#### Given text

Kendo Grid Inline edit kendo timepicker not changing value

3 posts, 0 answers
  1. Adil
    Adil avatar
    26 posts
    Member since:
    Mar 2014

    Posted 04 Mar 2020 Link to this post

    Hi I have grid with inline editing when i want to click cell to update i can see my timepicker and i can select value but when i pass next cell value is disappearing and not select or changing anything
    How can i solve it?

    @( Html.Kendo().Grid<MockUpForeNet.Controllers.CardDetailController.Days>()
            .Name("timegrid")
             .DataSource(d => d.Ajax().Read("TimeGridBinding", "CardDetail", new { rule = rule }).Update("UpdateTime","CardDetail").Model(keys =>
        {
           keys.Id(k => k.DayId);
           keys.Field(c => c.DayName).Editable(false);
           keys.Field(c => c.DayId).Editable(false);
           keys.Field("TimeStart", typeof(string)).Editable(true);
           keys.Field("TimeEnd", typeof(string)).Editable(true);
        }).PageSize(7))
                   .Columns(c =>
                    {
                        c.Bound(p => p.DayId).Width(100).Title(" ").ClientTemplate("#= chk2(data) #").Sortable(false);
                        c.Bound(e => e.DayName).Width(200).Title("Day");
                        c.Bound(e => e.TimeStart).Width(200).Title("Start Time").EditorTemplateName("StartTimeEditor");
                        c.Bound(e => e.TimeEnd).Width(200).Title("End Time").EditorTemplateName("EndTimeEditor");
                    })
                   .ToolBar(commands =>
                    {
                        commands.Save().SaveText(" ").CancelText(" ");
                    })
           .Editable(editing => editing.Mode(Kendo.Mvc.UI.GridEditMode.InCell))
           .Sortable()
           .ColumnMenu()
        )     
  2. Adil
    Adil avatar
    26 posts
    Member since:
    Mar 2014

    Posted 04 Mar 2020 Link to this post

    Sorry I Posted some missing data

    Here my Template 

    @(Html.Kendo().TimePicker().Name("txtend").Format("HH:mm").Value("23:59").Interval(30))

########
#### Dataset extract

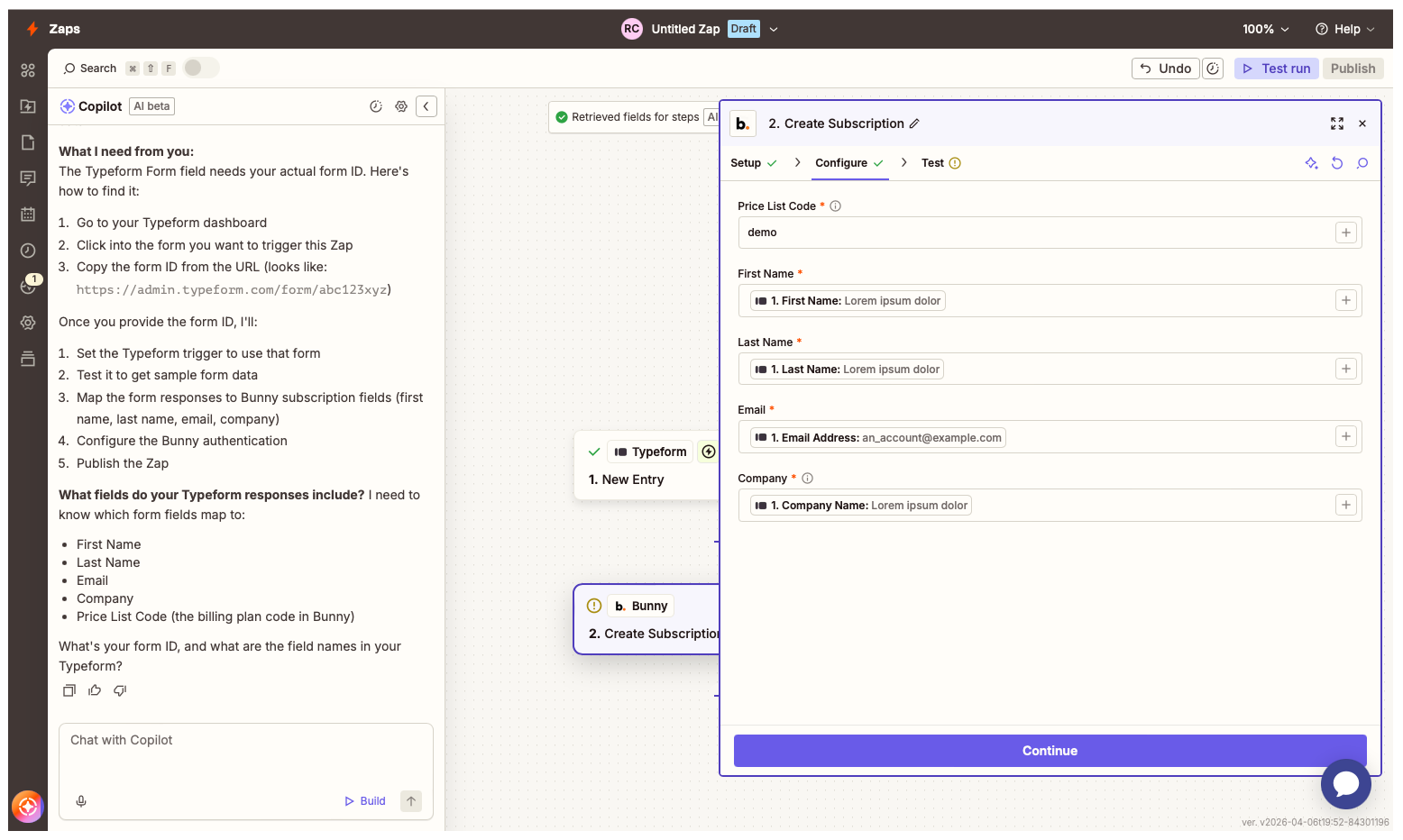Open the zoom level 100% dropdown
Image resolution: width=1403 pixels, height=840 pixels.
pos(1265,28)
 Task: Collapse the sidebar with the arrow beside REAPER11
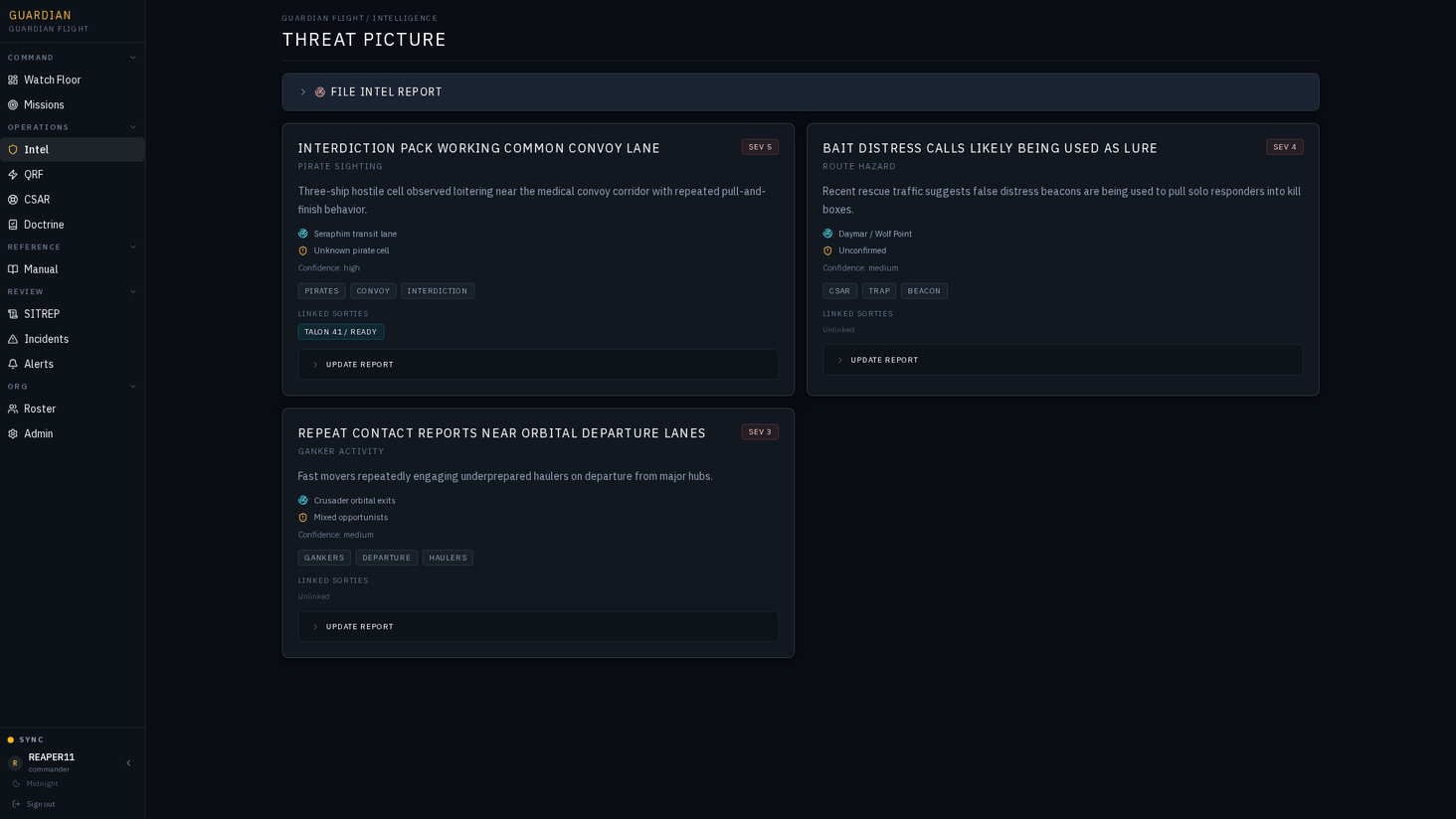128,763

########
#### Dataset extract

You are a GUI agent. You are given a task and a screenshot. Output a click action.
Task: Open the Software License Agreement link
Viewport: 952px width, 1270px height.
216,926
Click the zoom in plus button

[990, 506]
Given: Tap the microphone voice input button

########

- Requests -
**1.** Copy the stretch of the forum thread from "Kendo Grid Inline" through "i solve it?", swapping "cell" for "field".
**2.** In the forum thread, what format is set on the TimePicker in the posted template?
Rely solely on the forum thread for these.

- Task solutions -
**1.**
Kendo Grid Inline edit kendo timepicker not changing value

3 posts, 0 answers
  1. Adil
    Adil avatar
    26 posts
    Member since:
    Mar 2014

    Posted 04 Mar 2020 Link to this post

    Hi I have grid with inline editing when i want to click field to update i can see my timepicker and i can select value but when i pass next field value is disappearing and not select or changing anything
    How can i solve it?

**2.** HH:mm